### [TASK DETAILS]
Whenever a line in this data holds the word "will", report that line in full.

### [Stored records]
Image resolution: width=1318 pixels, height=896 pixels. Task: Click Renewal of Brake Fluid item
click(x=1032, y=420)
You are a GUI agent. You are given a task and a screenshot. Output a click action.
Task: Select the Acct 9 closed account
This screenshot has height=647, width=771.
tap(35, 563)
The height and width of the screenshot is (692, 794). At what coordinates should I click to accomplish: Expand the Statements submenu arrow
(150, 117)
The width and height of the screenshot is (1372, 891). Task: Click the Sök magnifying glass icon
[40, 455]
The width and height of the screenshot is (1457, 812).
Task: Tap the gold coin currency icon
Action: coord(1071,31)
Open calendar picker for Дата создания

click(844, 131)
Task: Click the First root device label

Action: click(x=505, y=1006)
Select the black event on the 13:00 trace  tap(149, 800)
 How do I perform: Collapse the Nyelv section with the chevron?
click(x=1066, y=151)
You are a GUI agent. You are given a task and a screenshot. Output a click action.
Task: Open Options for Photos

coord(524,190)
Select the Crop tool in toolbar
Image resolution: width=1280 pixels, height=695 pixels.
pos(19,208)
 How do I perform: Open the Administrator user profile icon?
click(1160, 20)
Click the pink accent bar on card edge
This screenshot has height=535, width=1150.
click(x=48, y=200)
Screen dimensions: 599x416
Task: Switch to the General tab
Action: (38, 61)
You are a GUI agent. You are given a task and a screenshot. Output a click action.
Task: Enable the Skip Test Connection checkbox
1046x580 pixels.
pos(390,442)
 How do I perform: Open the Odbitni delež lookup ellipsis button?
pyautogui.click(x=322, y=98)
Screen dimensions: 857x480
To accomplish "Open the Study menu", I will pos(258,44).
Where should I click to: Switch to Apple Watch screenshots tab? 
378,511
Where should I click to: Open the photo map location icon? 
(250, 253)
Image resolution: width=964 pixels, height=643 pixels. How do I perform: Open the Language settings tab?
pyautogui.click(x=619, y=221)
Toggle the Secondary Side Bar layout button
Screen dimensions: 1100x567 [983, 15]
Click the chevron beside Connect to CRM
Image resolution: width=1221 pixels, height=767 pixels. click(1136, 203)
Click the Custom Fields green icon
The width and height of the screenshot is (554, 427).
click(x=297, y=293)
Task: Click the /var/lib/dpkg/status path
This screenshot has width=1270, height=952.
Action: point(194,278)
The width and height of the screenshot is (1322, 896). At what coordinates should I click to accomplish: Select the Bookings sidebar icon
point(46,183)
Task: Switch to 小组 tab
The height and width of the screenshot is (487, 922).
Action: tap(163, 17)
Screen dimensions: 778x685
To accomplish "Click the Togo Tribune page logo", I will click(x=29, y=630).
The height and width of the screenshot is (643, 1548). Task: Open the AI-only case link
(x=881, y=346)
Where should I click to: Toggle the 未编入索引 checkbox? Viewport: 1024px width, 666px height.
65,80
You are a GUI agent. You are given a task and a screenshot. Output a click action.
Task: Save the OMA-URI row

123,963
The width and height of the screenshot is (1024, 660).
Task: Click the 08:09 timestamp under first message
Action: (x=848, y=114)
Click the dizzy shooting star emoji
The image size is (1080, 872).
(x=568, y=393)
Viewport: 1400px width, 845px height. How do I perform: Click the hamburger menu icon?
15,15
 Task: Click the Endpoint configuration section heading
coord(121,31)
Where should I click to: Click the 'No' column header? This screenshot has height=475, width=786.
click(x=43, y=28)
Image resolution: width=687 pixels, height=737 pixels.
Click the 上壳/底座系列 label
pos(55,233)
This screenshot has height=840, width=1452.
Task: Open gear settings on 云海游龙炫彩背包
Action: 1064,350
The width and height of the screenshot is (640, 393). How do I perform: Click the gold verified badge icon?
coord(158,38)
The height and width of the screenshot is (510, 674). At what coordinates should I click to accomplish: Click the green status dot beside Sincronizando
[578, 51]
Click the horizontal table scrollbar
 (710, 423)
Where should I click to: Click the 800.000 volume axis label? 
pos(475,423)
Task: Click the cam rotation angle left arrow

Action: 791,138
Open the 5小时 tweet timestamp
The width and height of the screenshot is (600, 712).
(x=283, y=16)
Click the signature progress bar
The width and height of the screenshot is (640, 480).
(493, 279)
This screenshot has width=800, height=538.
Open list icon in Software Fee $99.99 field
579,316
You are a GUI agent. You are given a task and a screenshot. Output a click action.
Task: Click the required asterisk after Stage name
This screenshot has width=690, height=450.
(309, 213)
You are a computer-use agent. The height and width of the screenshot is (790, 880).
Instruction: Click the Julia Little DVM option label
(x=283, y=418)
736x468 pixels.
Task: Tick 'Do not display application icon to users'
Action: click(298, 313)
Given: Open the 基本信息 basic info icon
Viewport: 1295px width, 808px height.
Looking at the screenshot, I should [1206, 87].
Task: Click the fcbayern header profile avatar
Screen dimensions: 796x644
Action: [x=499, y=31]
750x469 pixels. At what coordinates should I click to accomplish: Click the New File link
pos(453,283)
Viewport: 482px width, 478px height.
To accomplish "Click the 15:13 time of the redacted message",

### [SOLUTION FOR THIS PROBLEM]
To accomplish "Open the Study menu", I will pos(258,44).
To accomplish "Click the Togo Tribune page logo", I will click(x=29, y=630).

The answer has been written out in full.